Technology users have been reminded that in order to improve the way they live with it, there is ample need to discover one’s identity and realise that it is not only their relationship with technology that must be assessed, but also their relationship with themselves and fellow human beings, thus leading to digital wellness.

This is the focal point highlighted in a book, Digitally Well (Structures And Society In The Tech Era) written by Oluwatosin Olabode, the executive director at Doing Healthy Africa, which was launched in Abuja yesterday.

Speaking on Digital Wellness in the 164-page book self-published under Strengthening Society Today Foundation at the launch and summit yesterday, Olabode said while technology was designed to improve lives, make things better and increase productivity, its interpretation and usage could either be good or bad, thus having positive or negative impact on lives, often based on perception and view about life.

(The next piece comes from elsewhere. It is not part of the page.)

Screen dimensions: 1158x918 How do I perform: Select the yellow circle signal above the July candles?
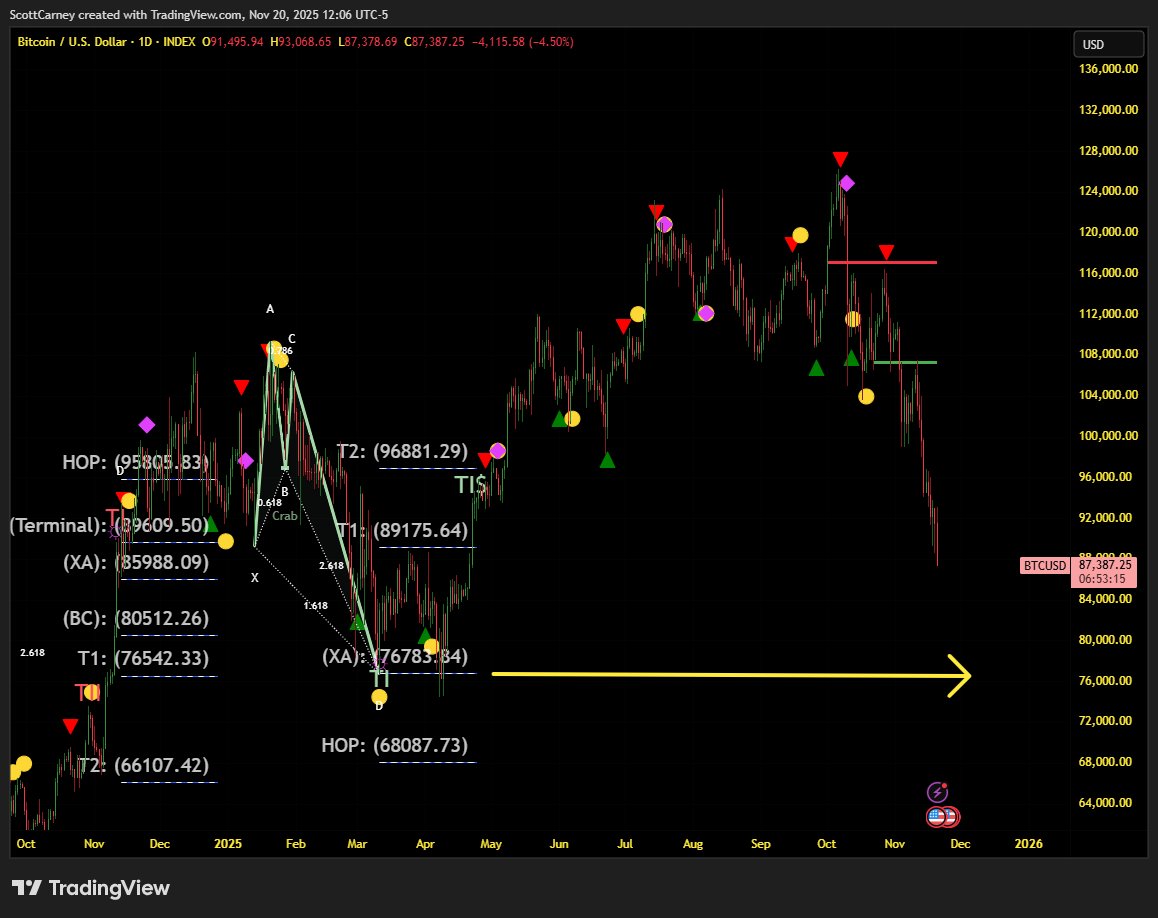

“Digital wellness has become a necessity in our generation. It is a way of life while using technology that promotes optimal health and well-being in which body, mind and spirit are integrated by the individual to live more fully within the human, natural and digital communities.

“No digital and or wellness conversation can ever be complete without a conversation on digital wellness,” he said, pointing out that the book is for anyone looking for balance on one part, with technology as the best traction, but on the other hand, can let it become a great distraction.

The book reviewer, Mr Victor Prince Dickson, a transformation coach, said while technology was taking over the space, the book tries to remind people that despite all its benefits, they should remain humans and not allow technology take away the fact that they are still humans.

“We need to remind ourselves of what makes us humans, that despite using technology, we should not allow it destroy us, we should strike a balance, and avoid using it wrongly,” he said.

Recommending the book to anyone looking to find meaning in life, having the challenge of identity and productivity, improvement of performance, Dickson said it would help both young and old become better persons and more productive in their respective endeavours.

“The book is the future of balance, we embrace technology with the good, bad and ugly, it will help to cope with the bad aspect of technology, it is the future of productivity through technology if people know how to use it well,” he added.

Oluwatosin Olabode, the author of eight other books and two-time TEDx and international speaker, is an alumnus of the Digital Wellness Institute (USA), a Barak Obama young African leader initiative fellow, a guest professional with Art & Tech for a Better World (Argentina) among other attainments. Panelists at the summit during the launch included Aisha Bubah, Halima Nurudeen, Dennis Agbeti and the reviewer, Victor Prince Dickson and all spoke of the imperative of digital wellness.